- Problem details -
Your task is to transcribe all of the data below exactly, omitting the images.

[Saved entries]
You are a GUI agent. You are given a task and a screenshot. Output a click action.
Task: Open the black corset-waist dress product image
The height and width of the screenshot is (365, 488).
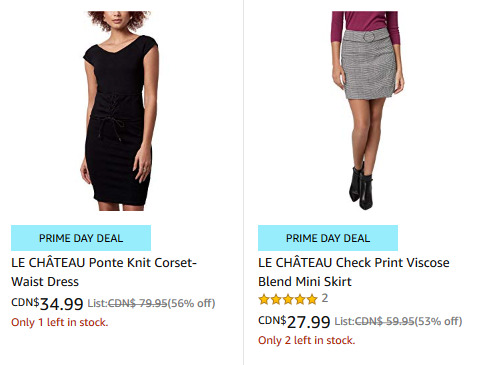[119, 111]
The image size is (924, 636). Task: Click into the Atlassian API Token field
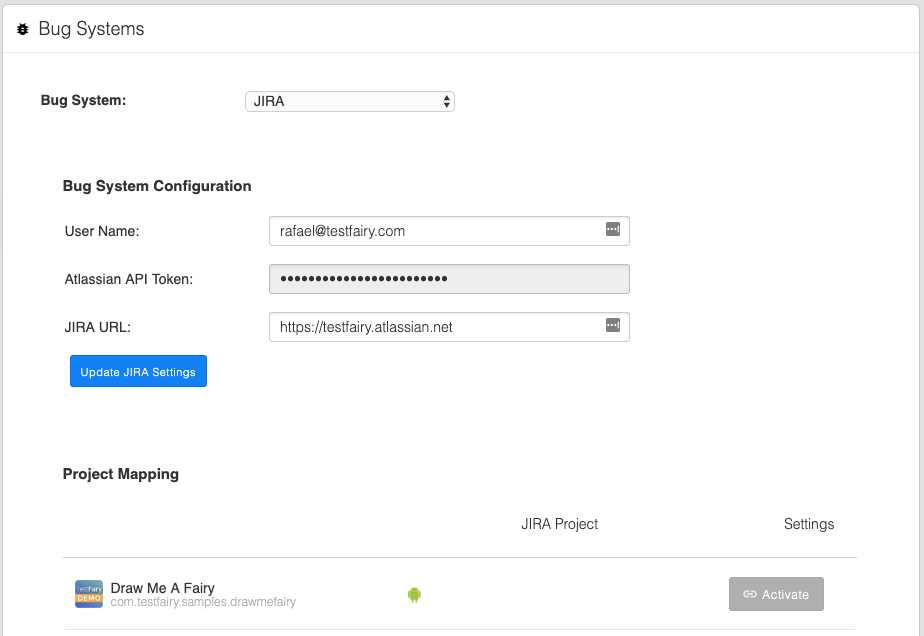tap(449, 279)
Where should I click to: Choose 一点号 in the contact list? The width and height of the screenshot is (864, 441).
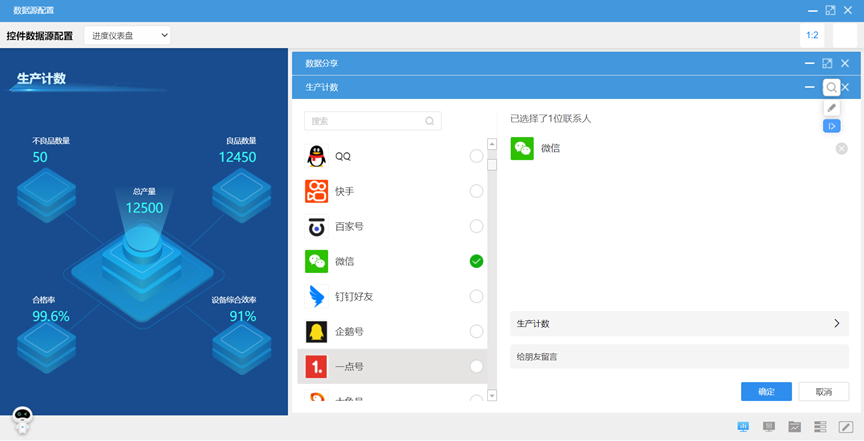coord(392,367)
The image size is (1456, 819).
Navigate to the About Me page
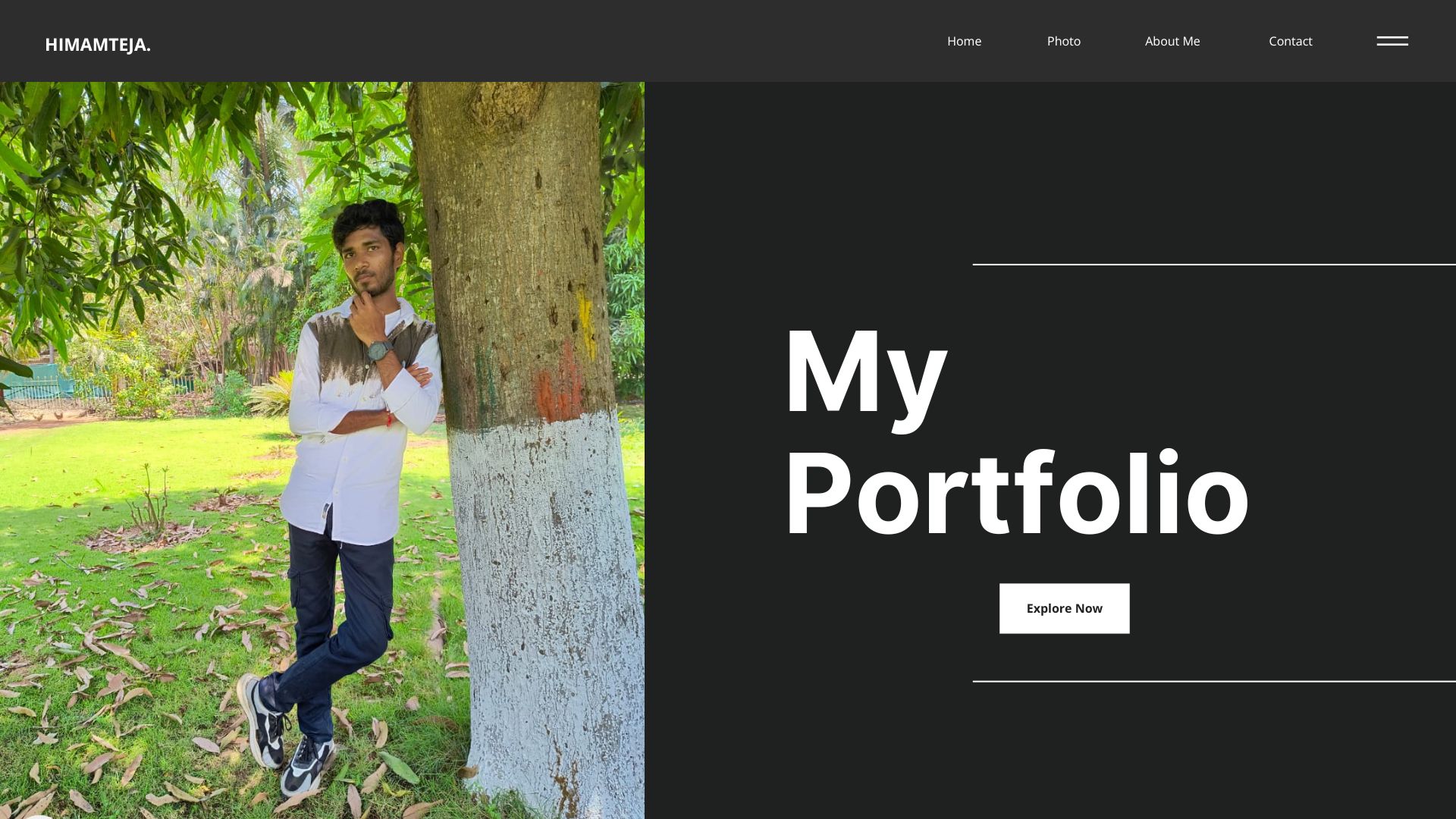tap(1172, 41)
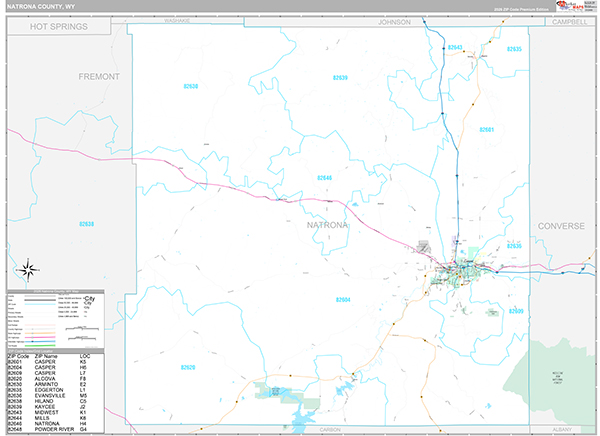Click the FREMONT county label
Viewport: 600px width, 436px height.
click(x=99, y=77)
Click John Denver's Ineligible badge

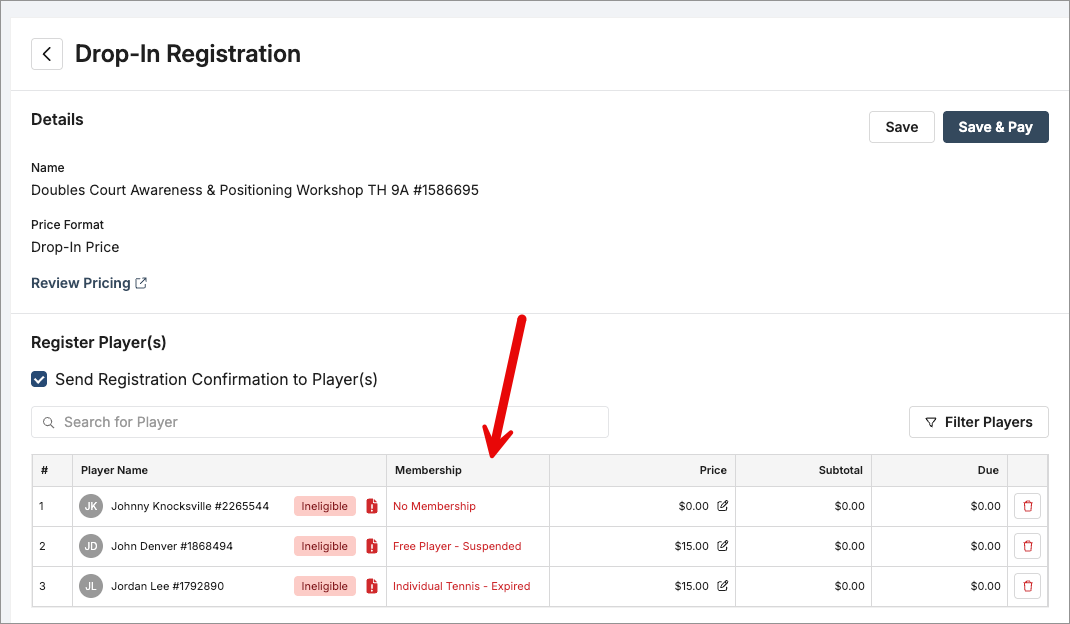coord(325,546)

- Result of this task -
You are a GUI agent. You are given a task and a screenshot. Output a click action.
Task: Open the black corset-waist dress product image
The height and width of the screenshot is (365, 488).
[119, 111]
The image size is (924, 636). Task: Click into the Atlassian API Token field
tap(449, 279)
Where should I click to: Choose 一点号 in the contact list? The width and height of the screenshot is (864, 441).
coord(392,367)
The image size is (1456, 819).
Navigate to the About Me page
tap(1172, 41)
Click the FREMONT county label
Viewport: 600px width, 436px height.
click(x=99, y=77)
Click John Denver's Ineligible badge

coord(325,546)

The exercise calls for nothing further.